Aufgabe A ->
Übertrage aus den Zeilen weiter unten, nicht aus dem Text, den Abschnitt von der Zeile mit „Task: Open the“ bis einschließlich der Zeile mit „Image resolution: width=1512“ in eine Markdown-Tabelle mit den Spalten „Nr.“ und „Inhalt“. Leere Zeilen lässt du dabei weg.

Vorliegender Text ->
------------------------------------

Erstellung auf eigene Kosten: Der Käufer oder Mieter kann auf eigene Kosten einen Energieausweis erstellen lassen und die Kosten innerhalb von drei Jahren nach Vertragsabschluss vom Verkäufer zurückfordern.
Rechtliche Schritte: Seit dem 1. Dezember 2012 kann ein Käufer oder Mieter den Verkäufer wegen Nichterfüllung der Zertifikatsanforderungen verklagen. Dies stellt eine Ordnungswidrigkeit dar und kann ebenfalls mit einem Bußgeld von bis zu 1.450 Euro geahndet werden.
Schadensersatzansprüche: Wenn die tatsächliche Gesamtenergieeffizienz des Gebäudes nicht den Erwartungen entsprechend dem Baujahr und Gebäudetyp entspricht, kann der Verkäufer oder Vermieter auf Schadensersatz oder Gewährleistung verklagt werden. Dies könnte zu einer Minderung des Verkaufspreises oder der Miete oder sogar zur Kündigung des Vertrags führen.
Wichtig zu wissen:
Die Pflicht zur Vorlage eines gültigen Energieausweises kann nciht durch vertragliche Vereinbarungen zwischen den Parteien ausgeschlossen werden. Solche Klauseln sind rechtlich unwirksam.
Warum werden Energieklassen abgewertet?

------------------------------------

Gezeigte Zeilen ->
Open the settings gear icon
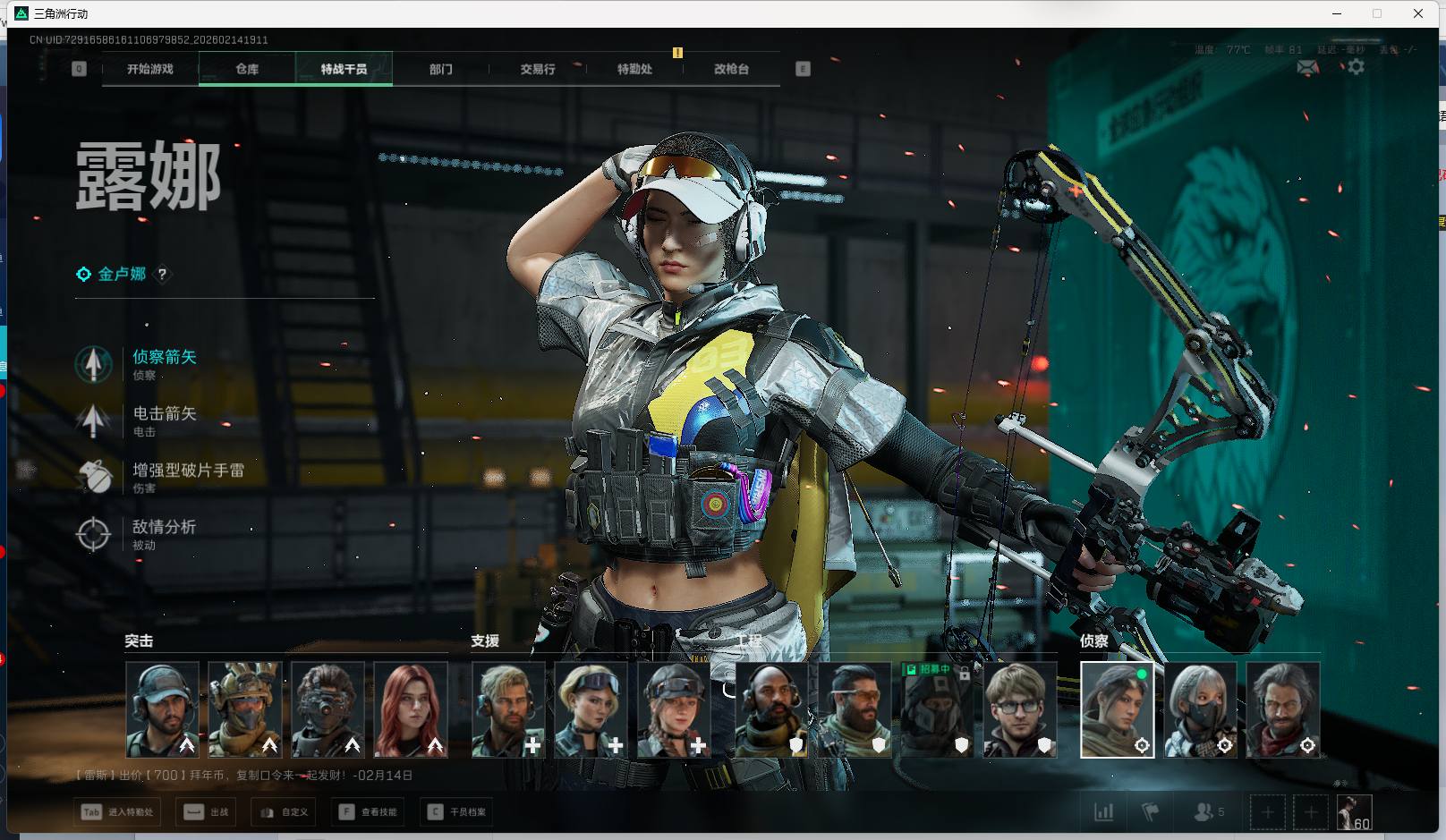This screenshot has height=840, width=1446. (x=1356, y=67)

------------------------------------

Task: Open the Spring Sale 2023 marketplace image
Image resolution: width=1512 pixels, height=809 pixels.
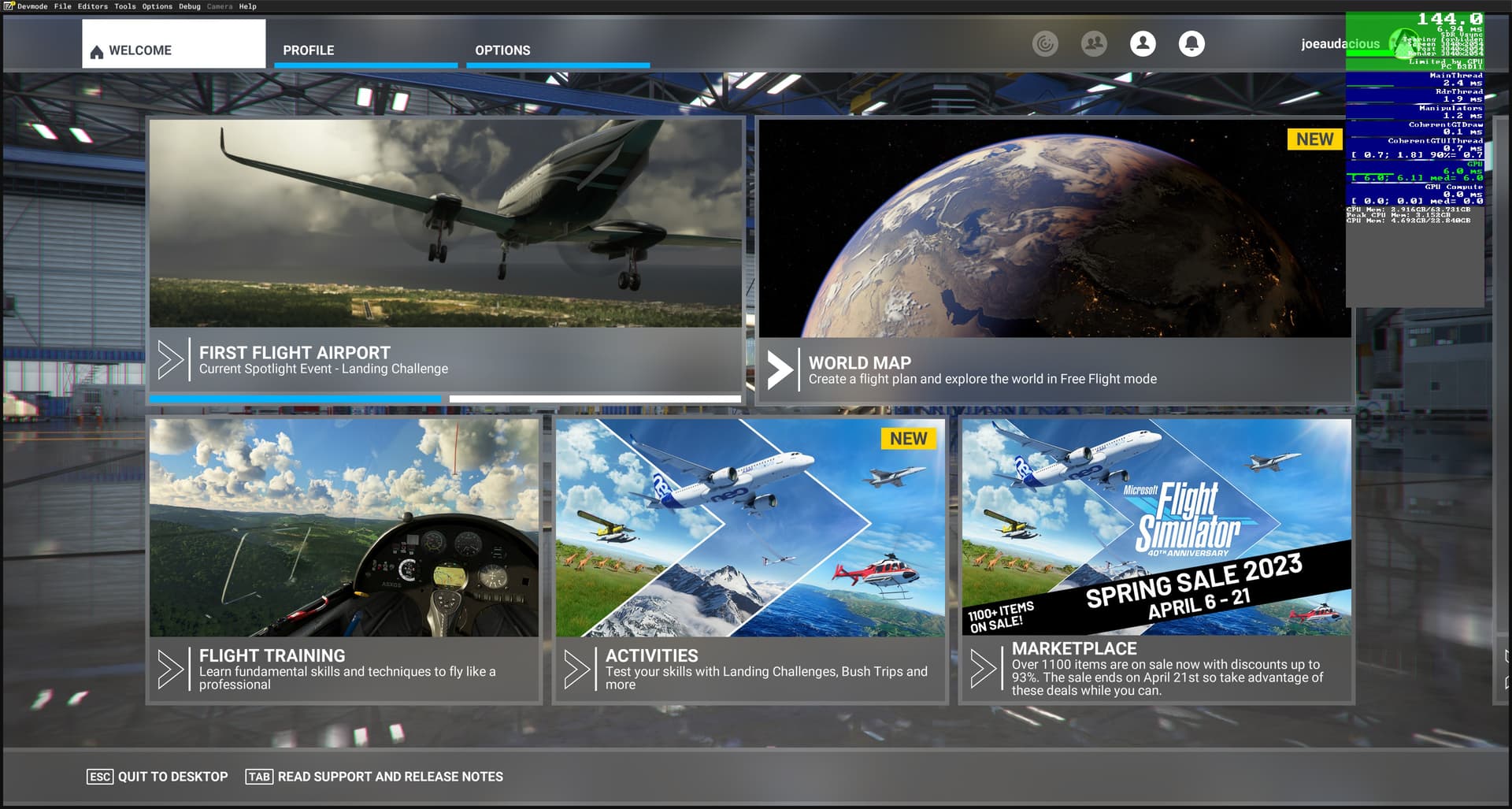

------------------------------------

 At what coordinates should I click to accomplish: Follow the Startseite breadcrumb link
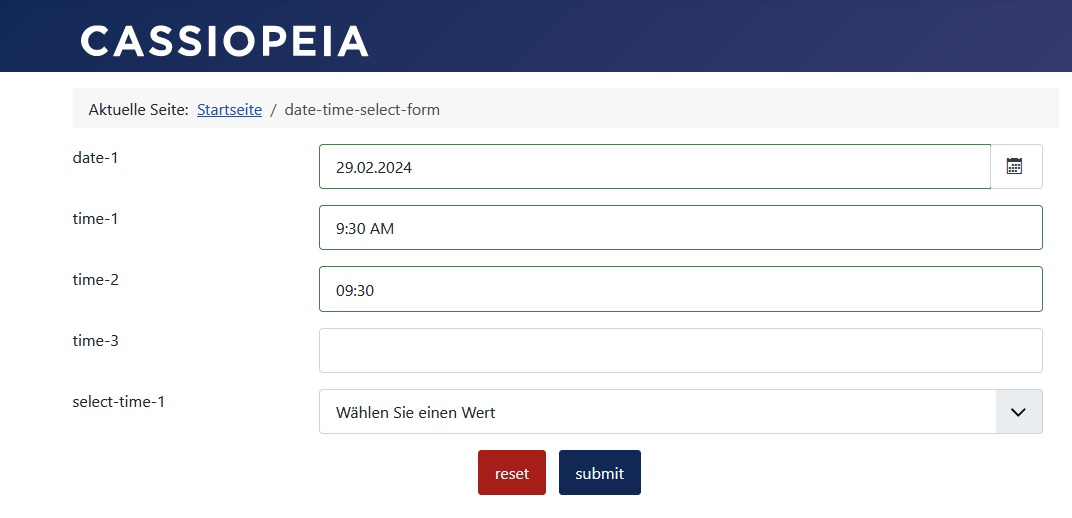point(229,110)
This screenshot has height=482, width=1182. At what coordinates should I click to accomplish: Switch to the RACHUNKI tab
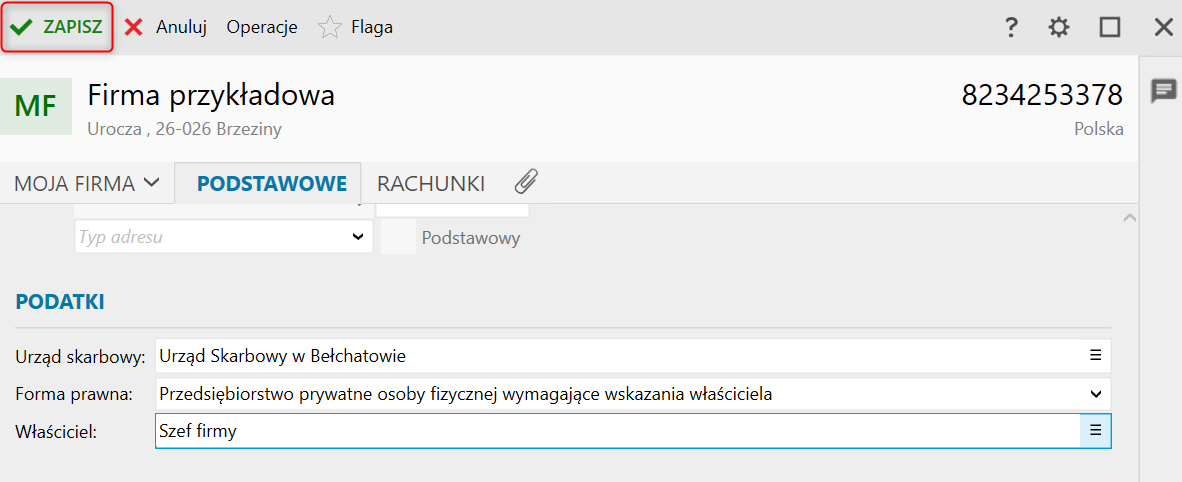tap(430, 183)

------------------------------------

Aufgabe B ->
Innerhalb welcher Frist kann der Käufer oder Mieter laut dem Text zum Energieausweis die Kosten für einen selbst erstellten Ausweis vom Verkäufer zurückfordern?

Lösung A ->
| Nr. | Inhalt |
|---|---|
| 1 | Task: Open the Spring Sale 2023 marketplace image |
| 2 | Image resolution: width=1512 pixels, height=809 pixels. |

Lösung B ->
Innerhalb von drei Jahren nach Vertragsabschluss.